#### Problem requirements:
Copy the following lines word for word, beginning at the line that contains "Image resolution: width=1442" and ending after the line that contains "Action: (x=949, y=399)".

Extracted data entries
◇ ◇ ◇ ◇ ◇
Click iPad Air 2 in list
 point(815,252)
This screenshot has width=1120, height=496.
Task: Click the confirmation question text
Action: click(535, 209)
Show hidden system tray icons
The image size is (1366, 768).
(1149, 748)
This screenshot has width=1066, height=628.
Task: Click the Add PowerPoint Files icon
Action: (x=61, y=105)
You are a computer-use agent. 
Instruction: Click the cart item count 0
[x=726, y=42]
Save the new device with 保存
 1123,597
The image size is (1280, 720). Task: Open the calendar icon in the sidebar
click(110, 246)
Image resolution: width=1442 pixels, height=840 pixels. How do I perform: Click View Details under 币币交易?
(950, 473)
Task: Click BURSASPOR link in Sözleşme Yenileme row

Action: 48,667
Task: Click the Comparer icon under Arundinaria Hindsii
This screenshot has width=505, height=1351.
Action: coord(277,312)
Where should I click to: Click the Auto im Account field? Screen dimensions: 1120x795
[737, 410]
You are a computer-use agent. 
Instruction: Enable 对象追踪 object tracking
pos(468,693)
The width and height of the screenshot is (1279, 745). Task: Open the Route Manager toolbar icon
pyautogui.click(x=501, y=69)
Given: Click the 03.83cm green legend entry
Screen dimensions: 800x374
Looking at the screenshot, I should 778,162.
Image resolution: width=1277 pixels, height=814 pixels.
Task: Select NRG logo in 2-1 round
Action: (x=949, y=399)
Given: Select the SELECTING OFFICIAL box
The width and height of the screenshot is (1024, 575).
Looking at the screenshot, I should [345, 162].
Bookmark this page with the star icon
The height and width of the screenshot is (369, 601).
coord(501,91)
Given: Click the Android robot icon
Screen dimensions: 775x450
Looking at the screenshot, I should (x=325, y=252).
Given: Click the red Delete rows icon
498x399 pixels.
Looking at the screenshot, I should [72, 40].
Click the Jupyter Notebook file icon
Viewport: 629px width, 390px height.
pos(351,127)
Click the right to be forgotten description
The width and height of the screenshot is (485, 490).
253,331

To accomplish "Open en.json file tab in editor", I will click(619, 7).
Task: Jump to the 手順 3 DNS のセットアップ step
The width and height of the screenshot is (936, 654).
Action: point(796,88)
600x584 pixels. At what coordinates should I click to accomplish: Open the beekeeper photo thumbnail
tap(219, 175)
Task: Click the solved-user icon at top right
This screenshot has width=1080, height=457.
◇ ◇ ◇ ◇ ◇
#### Finished task:
Image resolution: width=1442 pixels, height=840 pixels. How do I perform: Click View Details under 币币交易?
(950, 473)
Task: Click BURSASPOR link in Sözleşme Yenileme row

Action: 48,667
Task: Click the Comparer icon under Arundinaria Hindsii
This screenshot has width=505, height=1351.
Action: coord(277,312)
Where should I click to: Click the Auto im Account field? Screen dimensions: 1120x795
[737, 410]
You are a computer-use agent. 
Instruction: Enable 对象追踪 object tracking
pos(468,693)
The width and height of the screenshot is (1279, 745). Task: Open the Route Manager toolbar icon
pyautogui.click(x=501, y=69)
Given: Click the 03.83cm green legend entry
Screen dimensions: 800x374
Looking at the screenshot, I should 778,162.
Image resolution: width=1277 pixels, height=814 pixels.
Task: Select NRG logo in 2-1 round
Action: (x=949, y=399)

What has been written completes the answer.